Polyketides are natural products with a wide range of biological functions and pharmaceutical applications. Discovery and utilization of polyketides can be facilitated by understanding the evolutionary processes that gave rise to the biosynthetic machinery and the natural product potential of extant organisms. Gene duplication and subfunctionalization, as well as horizontal gene transfer are proposed mechanisms in the evolution of biosynthetic gene clusters. To explain the amount of homology in some polyketide synthases in unrelated organisms such as bacteria and fungi, interkingdom horizontal gene transfer has been evoked as the most likely evolutionary scenario. However, the origin of the genes and the direction of the transfer remained elusive. We used comparative phylogenetics to infer the ancestor of a group of polyketide synthase genes involved in antibiotic and mycotoxin production. We aligned keto synthase domain sequences of all available fungal 6-methylsalicylic acid (6-MSA)-type PKSs and their closest bacterial relatives. To assess the role of symbiotic fungi in the evolution of this gene we generated 24 6-MSA synthase sequence tags from lichen-forming fungi. Our results support an ancient horizontal gene transfer event from an actinobacterial source into ascomycete fungi, followed by gene duplication.
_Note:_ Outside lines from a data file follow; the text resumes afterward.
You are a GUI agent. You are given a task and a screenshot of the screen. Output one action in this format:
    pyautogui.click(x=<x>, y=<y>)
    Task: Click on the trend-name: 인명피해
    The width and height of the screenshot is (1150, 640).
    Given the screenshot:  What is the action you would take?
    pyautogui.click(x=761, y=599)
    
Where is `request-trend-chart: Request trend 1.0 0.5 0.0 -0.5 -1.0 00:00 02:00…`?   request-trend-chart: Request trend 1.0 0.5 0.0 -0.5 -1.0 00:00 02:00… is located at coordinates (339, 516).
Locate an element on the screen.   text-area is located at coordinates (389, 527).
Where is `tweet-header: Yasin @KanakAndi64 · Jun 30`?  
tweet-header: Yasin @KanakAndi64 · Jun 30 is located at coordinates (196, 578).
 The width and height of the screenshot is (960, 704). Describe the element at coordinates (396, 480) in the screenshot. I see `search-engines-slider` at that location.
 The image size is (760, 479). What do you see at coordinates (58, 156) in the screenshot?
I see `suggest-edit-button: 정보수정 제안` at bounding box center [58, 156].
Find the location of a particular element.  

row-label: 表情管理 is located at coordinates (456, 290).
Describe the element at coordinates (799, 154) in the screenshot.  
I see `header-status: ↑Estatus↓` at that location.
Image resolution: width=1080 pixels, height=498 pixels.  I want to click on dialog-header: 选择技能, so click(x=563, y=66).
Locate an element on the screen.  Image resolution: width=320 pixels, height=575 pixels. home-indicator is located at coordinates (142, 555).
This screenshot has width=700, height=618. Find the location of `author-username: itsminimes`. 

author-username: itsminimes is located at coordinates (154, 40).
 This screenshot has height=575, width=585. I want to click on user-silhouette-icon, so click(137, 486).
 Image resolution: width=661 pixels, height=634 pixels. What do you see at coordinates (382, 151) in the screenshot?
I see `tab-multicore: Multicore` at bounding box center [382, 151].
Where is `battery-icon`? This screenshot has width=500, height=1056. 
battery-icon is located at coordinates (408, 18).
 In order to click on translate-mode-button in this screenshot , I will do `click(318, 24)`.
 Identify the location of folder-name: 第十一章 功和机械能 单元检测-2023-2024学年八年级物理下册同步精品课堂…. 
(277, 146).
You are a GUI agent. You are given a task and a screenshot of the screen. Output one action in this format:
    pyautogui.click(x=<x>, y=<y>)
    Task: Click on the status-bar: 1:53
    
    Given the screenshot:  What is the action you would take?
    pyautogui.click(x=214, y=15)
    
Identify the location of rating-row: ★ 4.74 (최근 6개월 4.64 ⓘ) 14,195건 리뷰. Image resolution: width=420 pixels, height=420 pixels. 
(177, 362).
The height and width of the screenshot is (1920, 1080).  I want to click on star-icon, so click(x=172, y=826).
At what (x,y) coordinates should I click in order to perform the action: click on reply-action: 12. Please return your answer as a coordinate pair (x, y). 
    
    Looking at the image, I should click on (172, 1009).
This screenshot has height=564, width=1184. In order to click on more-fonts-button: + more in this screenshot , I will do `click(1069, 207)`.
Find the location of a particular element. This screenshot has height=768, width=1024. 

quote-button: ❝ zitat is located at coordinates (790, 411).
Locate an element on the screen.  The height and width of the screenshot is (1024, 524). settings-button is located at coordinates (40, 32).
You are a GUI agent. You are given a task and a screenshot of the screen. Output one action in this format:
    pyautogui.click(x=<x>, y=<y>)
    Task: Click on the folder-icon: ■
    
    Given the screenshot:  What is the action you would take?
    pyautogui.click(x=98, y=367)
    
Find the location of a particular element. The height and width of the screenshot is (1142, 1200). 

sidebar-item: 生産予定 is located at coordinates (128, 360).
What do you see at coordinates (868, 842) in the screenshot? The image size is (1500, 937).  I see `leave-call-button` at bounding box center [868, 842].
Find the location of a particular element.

Given that actinobacteria are unrivaled producers of biologically active compounds, such as antibiotics, it appears particularly promising to study biosynthetic genes of actinobacterial origin in fungi. The large number of 6-MSA-type PKS sequences found in lichen-forming fungi leads us hypothesize that the evolution of typical lichen compounds, such as orsellinic acid derivatives, was facilitated by the gain of this bacterial polyketide synthase.